Set down each line exactly, beginning with the one that contains "Click the Создать button" and continuing through the last line of the listing, and nothing else.

· · ·

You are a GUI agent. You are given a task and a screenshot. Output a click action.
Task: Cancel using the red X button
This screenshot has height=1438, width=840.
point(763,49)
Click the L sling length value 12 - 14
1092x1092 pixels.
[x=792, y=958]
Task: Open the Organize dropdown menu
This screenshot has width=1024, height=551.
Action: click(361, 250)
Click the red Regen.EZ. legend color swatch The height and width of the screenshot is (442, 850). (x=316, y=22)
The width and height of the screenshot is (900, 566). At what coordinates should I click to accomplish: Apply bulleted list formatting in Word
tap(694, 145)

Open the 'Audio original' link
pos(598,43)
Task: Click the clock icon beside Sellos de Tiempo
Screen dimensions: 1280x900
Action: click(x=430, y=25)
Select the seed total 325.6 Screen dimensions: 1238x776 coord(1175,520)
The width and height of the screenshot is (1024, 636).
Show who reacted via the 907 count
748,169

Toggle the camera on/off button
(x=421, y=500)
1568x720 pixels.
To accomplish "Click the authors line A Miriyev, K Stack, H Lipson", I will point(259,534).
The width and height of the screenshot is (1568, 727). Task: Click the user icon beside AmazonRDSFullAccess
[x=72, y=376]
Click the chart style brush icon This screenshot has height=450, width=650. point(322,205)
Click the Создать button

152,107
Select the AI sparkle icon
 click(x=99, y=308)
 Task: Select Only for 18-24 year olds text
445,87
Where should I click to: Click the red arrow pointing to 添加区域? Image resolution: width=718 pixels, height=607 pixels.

· · ·

# RESPONSE BELOW
Click the Создать button

152,107
Select the AI sparkle icon
 click(x=99, y=308)
 Task: Select Only for 18-24 year olds text
445,87
Where should I click to: Click the red arrow pointing to 添加区域? Image resolution: width=718 pixels, height=607 pixels.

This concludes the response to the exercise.